OpenAI (GPT series) — The market pioneer. Strong at data extraction and general-purpose tasks. Largest ecosystem of integrations and developer tools.

Anthropic (Claude) — Leads in document analysis (94.2% accuracy), code review, and hallucination resistance. Largest effective context window. Strong safety focus.

Google (Gemini) — Best multimodal capabilities (text + image + video). Competitive pricing, especially the Flash tier ($0.075/1M tokens). Deep Google Cloud integration.

Meta LLaMA — The leading open-source model family. Free to use, can be hosted on your own infrastructure, and fine-tuned on proprietary data. Rapidly closing the gap with closed-source models.
Mistral — European open-source models known for efficiency. Strong performance relative to size.
DeepSeek — Chinese open-source models achieving competitive performance at dramatically lower training costs ($5.6M vs. $100M for comparable quality).

1. Prompt engineering — Use the model as-is with carefully crafted instructions. Zero cost, immediate results. Sufficient for 60–70% of enterprise use cases.

2. Fine-tuning — Train the model on your specific data and tasks. Costs $1K–$50K. Improves domain expertise, output format, and consistency. Best when you need the model to adopt your organization’s terminology, style, or specialized knowledge.

3. Pre-training from scratch — Build a model from the ground up. Costs $10M+. Only justified for highly specialized domains (biotech, defense) or organizations with unique data at massive scale.

Start with prompting. If the model performs adequately with good prompts, stop there. Most organizations over-invest in fine-tuning when better prompts would suffice.

Fine-tune when: The model consistently fails on domain-specific tasks, you need a specific output format at scale, or you need to reduce per-query costs by using a smaller fine-tuned model instead of a larger general one.

Don’t fine-tune when: Your data is small (<1,000 examples), the task changes frequently, or the foundation model already performs well with prompting.

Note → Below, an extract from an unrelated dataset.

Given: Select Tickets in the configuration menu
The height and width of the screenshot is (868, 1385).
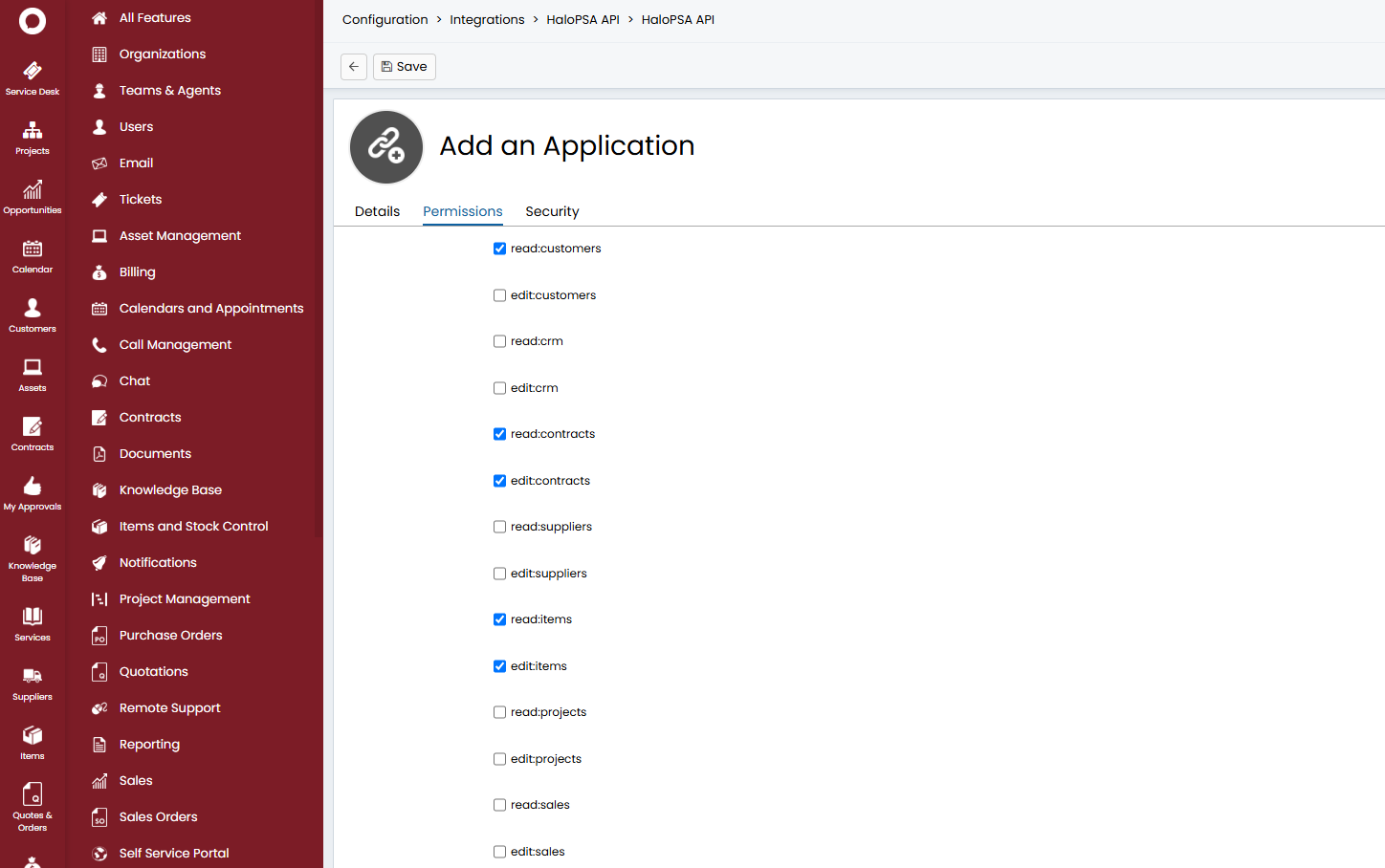Looking at the screenshot, I should (143, 199).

Research has established predictable relationships between model size, data volume, compute budget, and performance. More parameters + more data + more compute = better performance, following a power law. This predictability is what justified the billions invested in training frontier models — researchers could estimate in advance how much improvement a given investment would yield.

The industry is divided on whether pure scaling will continue to deliver breakthroughs:

The optimists argue that scaling laws still hold and the next 10× in compute will produce another qualitative leap in capability.
The pragmatists note diminishing returns: RLHF scaling is less efficient than pre-training, and larger models benefit less from alignment with fixed reward models. The focus is shifting to data quality, inference-time compute, and architectural innovation.

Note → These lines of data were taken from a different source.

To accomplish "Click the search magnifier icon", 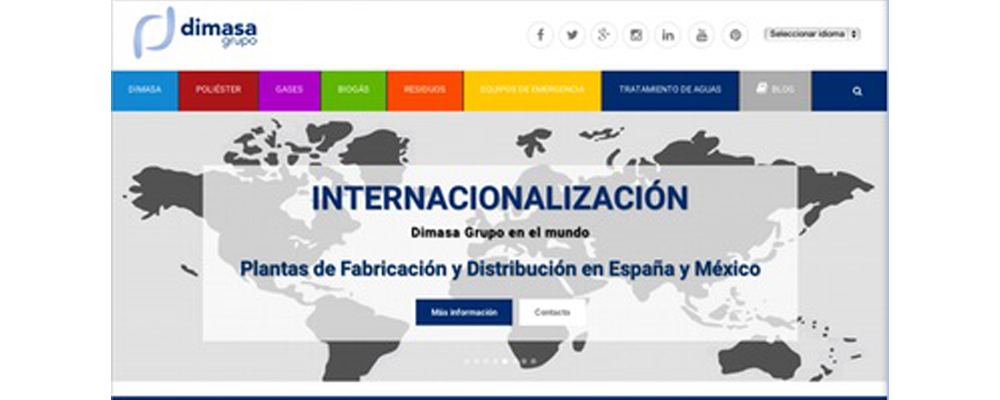I will [x=857, y=90].
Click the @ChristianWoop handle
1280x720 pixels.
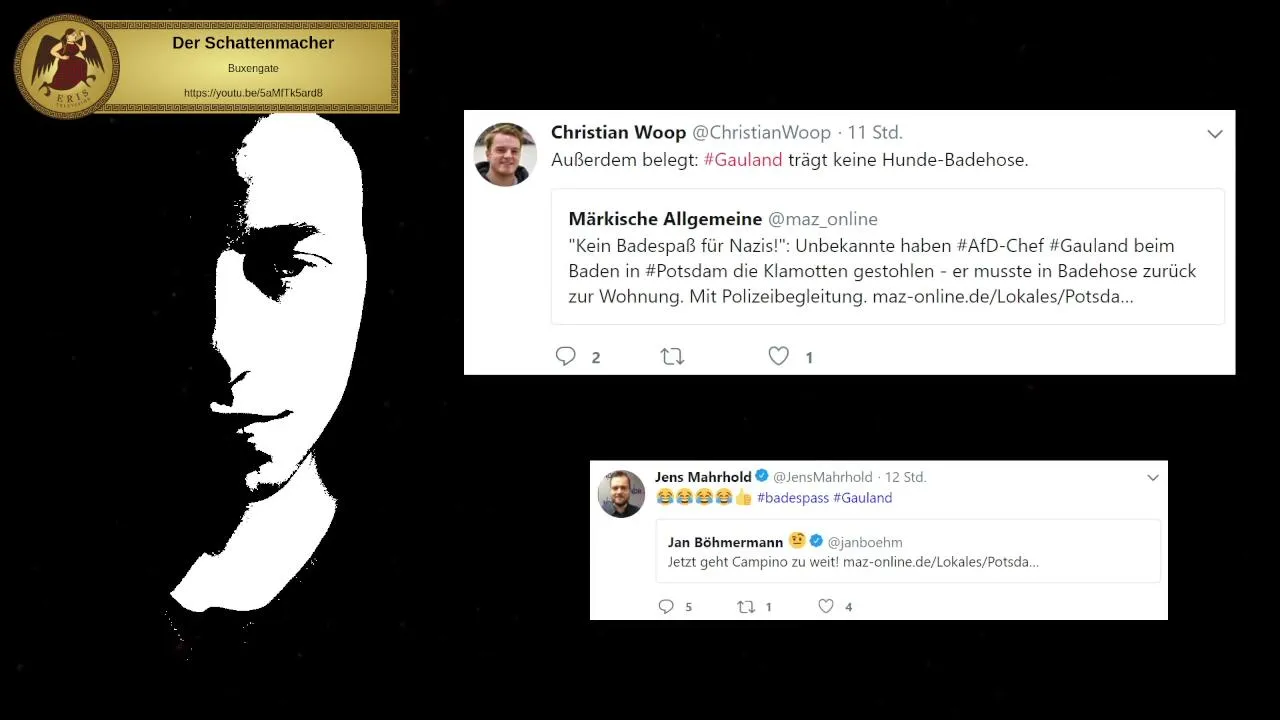coord(762,132)
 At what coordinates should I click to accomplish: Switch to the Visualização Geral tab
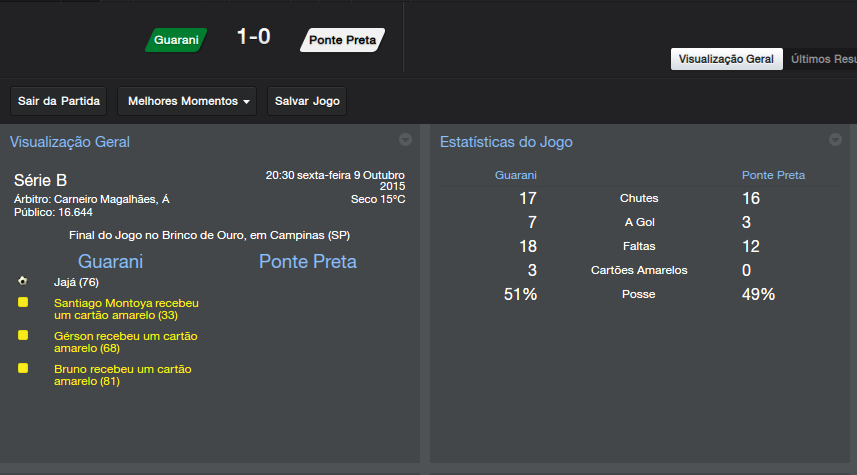coord(726,59)
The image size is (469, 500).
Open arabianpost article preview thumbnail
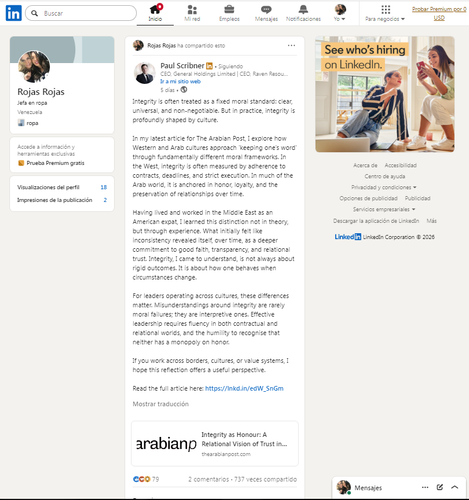coord(166,443)
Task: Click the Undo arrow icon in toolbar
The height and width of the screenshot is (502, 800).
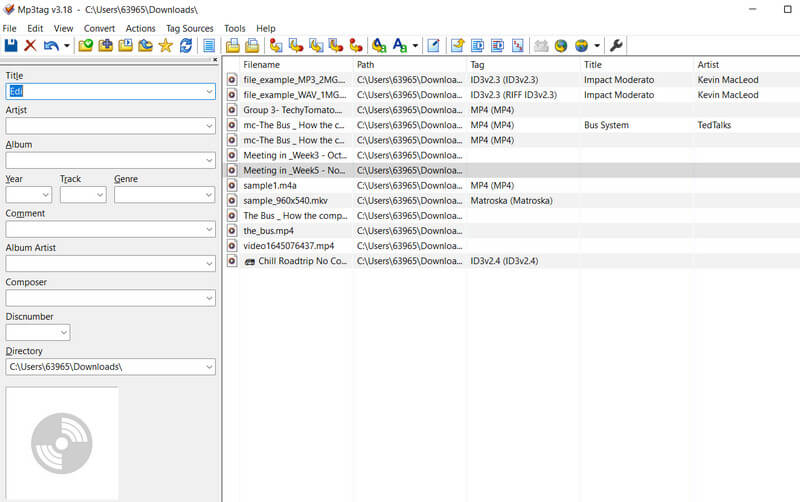Action: tap(50, 46)
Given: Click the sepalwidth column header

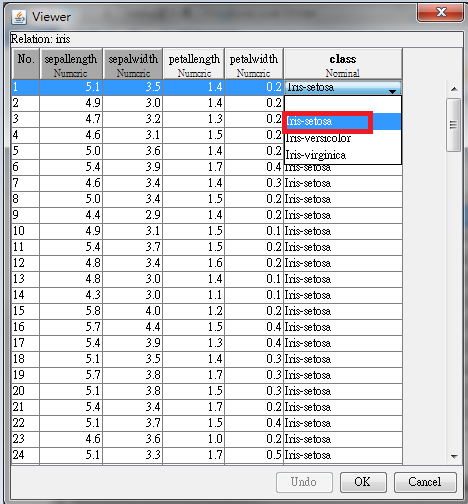Looking at the screenshot, I should pyautogui.click(x=133, y=64).
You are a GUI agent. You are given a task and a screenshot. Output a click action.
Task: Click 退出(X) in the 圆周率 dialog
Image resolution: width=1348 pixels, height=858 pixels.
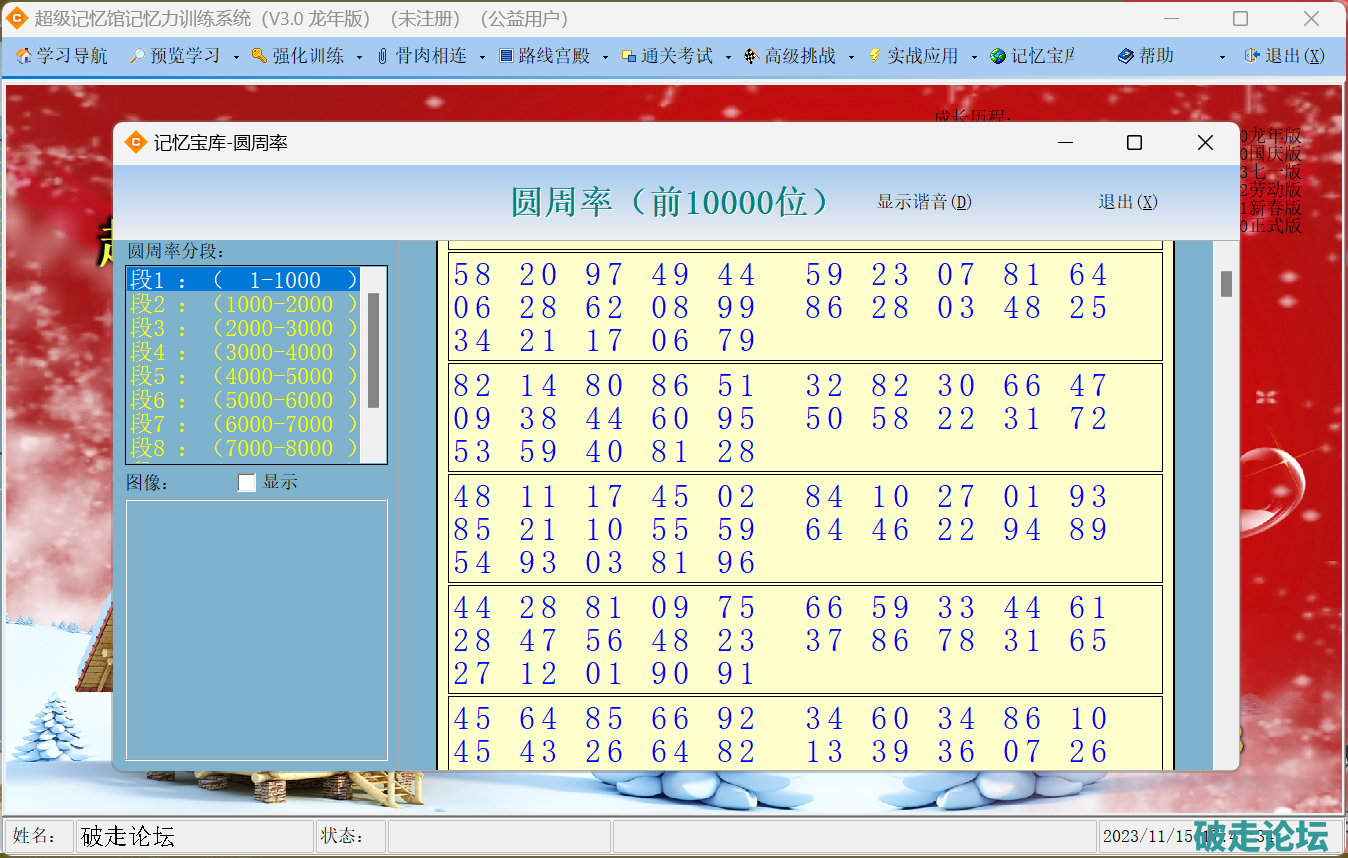[1127, 202]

A major trend: instead of making models bigger, make them think harder at inference time. Techniques like chain-of-thought prompting, tree-of-thought reasoning, and test-time compute scaling allow models to spend more computation on difficult problems. This is more cost-effective than training a larger model and can be applied selectively — simple queries get fast, cheap responses; complex queries get deeper reasoning.

1. What’s the accuracy requirement? — If errors have serious consequences (legal, medical, financial), you need verification layers. LLMs alone are insufficient for high-stakes accuracy.

2. Where does the data go? — Closed-source APIs send data to third-party servers. If your data is sensitive, consider open-source models on your own infrastructure or enterprise agreements with data isolation guarantees.

3. What’s the volume and latency? — High-volume, low-latency use cases need cost-efficient models. Complex, low-volume tasks justify premium models.

4. How much customization is needed? — Start with prompting. Move to fine-tuning only if prompting consistently falls short. Pre-training from scratch is almost never justified.

5. What’s the total cost of ownership? — Include API costs at projected volume, integration development, monitoring, human review for critical outputs, and ongoing prompt/model maintenance. The API cost is often the smallest component.